Historically, I have to admit to always looking at the practice of adding traditional racing liveries to modern supercars a bit sideways. For a long time, it struck me as little more than rich guys and gals playing dress-up. More precisely, that used to be the way I felt until 2006, when I fell under the same spell. That's when I spent a few days at the wheel of the then-new first-generation Ford GT in powder blue and orange Gulf Oil livery. That car just didn't reorient my worldview as a freshly minted full-time car journalist, it reset my personal barometer of cool. And so it is with surprising anticipation that I look forward to this 2019Gulf Heritage, a special-edition model being unveiled at the Rolex Monterey Motorsports Reunion on Friday at California's WeatherTech Raceway Laguna Seca.
Set for a two-year production run, the Gulf look is no mere wrap, it's a proper multi-step paint scheme that follows on the heels of last year's Race Red and white 1967 Heritage Edition. That limited-edition special was an homage to the all-American racing team of Dan Gurney and AJ Foyt who won Le Mans in a similarly attired GT40 Mark IV. In turn, it followed the black and silver '66 Heritage special paying tribute to Bruce McLaren and Chris Ammon's Le Mans-winning GT40 Mark II revealed in 2016.

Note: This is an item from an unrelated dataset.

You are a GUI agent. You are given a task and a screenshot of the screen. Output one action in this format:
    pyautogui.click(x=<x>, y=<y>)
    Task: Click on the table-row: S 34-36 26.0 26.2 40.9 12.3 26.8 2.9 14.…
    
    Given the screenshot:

New for this 2019 Ford GT Gulf is an exposed carbon fiber accent package that includes No. 9 graphics on the doors and hood, plus a "ghosted image" on the door panels of the cabin. Next year, 2020 Ford GT models specced in Gulf Heritage livery will wear No. 6, in acknowledgement of the same car's 1969 Le Mans win wearing that number.
It isn't just paint that marks out the Gulf Heritage model, the special Ford GT receives specific 20-inch forged aluminum wheels finished in high-gloss dark stainless and black lug nuts. The latter shroud matching orange brake calipers, which, in turn, are set off by silver mirror caps.
Inside, the nostalgia play on this 647-horsepower supercar continues, highlighted by a new seat pattern designed to evoke the look of the buckets in the 1968 Le Mans winner. The cabin is slathered in black Alcantara, with blue and orange stitching carrying on the theme, as well as dark stainless trim applied to the x-brace, door panel HVAC vents and instrument panel. The other HVAC ducts, center console and door sill plates are all finished in visible carbon. As you'd expect of a vehicle like this, a serialized plaque is also part of the program.
Pricing for the 2019 Ford GT Gulf Heritage livery hasn't been announced, but it's likely to be in the neighborhood of a cool half-million dollars.
I have yet to have the privilege of driving the new Ford GT, but if that ever changes, I hope my opportunity comes finished in this Gulf Heritage look. Seeing this fabled powder blue and orange paint scheme applied to the gloriously angular second-generation Ford GT has me feeling wistful for the previous incarnation, which itself was designed to evoke sentimentality.
As it turns out, cyclical nostalgia is real, and it's a powerful force.